Nature Immunology volume 6, pages 1236–1244 (2005)Cite this article

A Corrigendum to this article was published on 01 January 2006

This article has been updated

Abstract

Two seemingly unrelated hallmarks of memory CD8+ T cells are cytokine-driven proliferative renewal after pathogen clearance and a latent effector program in anticipation of rechallenge. Memory CD8+ T cells and natural killer cells share cytotoxic potential and dependence on the growth factor interleukin 15. We now show that mice with compound mutations of the genes encoding the transcription factors T-bet and eomesodermin were nearly devoid of several lineages dependent on interleukin 15, including memory CD8+ T cells and mature natural killer cells, and that their cells had defective cytotoxic effector programming. Moreover, T-bet and eomesodermin were responsible for inducing enhanced expression of CD122, the receptor specifying interleukin 15 responsiveness. Therefore, these key transcription factors link the long-term renewal of memory CD8+ T cells to their characteristic effector potency.

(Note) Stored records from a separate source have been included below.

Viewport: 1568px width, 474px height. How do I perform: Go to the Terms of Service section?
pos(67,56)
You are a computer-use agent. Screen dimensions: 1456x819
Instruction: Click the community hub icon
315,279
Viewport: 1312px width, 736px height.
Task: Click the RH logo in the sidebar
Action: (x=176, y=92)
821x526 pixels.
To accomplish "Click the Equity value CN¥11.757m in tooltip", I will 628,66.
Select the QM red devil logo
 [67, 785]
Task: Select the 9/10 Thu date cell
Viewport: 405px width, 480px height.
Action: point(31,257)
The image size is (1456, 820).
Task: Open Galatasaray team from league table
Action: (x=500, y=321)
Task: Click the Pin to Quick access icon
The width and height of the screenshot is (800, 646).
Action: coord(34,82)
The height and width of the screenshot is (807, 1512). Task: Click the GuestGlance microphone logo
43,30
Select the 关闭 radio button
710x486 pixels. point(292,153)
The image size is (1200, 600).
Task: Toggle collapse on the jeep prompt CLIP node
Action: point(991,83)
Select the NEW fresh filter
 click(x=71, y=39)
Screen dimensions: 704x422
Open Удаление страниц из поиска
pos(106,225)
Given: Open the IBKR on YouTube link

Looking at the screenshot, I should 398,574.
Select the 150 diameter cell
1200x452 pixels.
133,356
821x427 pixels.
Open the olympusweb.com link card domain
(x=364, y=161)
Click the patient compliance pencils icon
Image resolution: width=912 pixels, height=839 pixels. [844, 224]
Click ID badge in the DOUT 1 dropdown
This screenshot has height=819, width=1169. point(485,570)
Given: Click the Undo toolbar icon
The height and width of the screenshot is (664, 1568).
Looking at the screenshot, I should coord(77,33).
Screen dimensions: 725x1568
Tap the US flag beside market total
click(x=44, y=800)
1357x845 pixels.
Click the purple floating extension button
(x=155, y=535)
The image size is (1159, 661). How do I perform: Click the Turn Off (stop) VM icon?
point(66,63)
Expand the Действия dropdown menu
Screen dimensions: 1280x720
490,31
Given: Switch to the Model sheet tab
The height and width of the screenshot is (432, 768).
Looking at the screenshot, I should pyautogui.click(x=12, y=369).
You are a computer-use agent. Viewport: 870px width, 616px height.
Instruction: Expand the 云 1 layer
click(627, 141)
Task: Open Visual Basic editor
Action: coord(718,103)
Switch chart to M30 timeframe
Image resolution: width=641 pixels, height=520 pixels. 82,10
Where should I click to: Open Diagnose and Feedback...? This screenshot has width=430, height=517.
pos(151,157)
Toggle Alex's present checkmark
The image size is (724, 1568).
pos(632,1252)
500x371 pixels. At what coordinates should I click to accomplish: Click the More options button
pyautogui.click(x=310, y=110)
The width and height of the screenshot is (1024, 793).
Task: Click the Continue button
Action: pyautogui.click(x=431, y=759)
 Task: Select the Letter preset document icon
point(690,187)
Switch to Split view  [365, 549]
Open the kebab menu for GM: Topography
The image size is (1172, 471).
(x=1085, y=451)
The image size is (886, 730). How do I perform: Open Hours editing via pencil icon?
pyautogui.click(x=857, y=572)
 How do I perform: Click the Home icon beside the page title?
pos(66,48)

*Note: In the version of this article initially published online, the third sentence of the abstract was incorrect. The correct sentence is as follows: “We now show that mice with compound mutations of the genes encoding the transcription factors T-bet and eomesodermin were nearly devoid of several lineages dependent on interleukin 15, including memory CD8+ T cells and mature natural killer cells, and that their cells had defective cytotoxic effector programming.” The error has been corrected for the HTML and print versions of the article. Additionally, in the print version of this article and the version initially published online, some labels for Tbx21 in Figure 7b are incorrect. This correction has been appended to the PDF version.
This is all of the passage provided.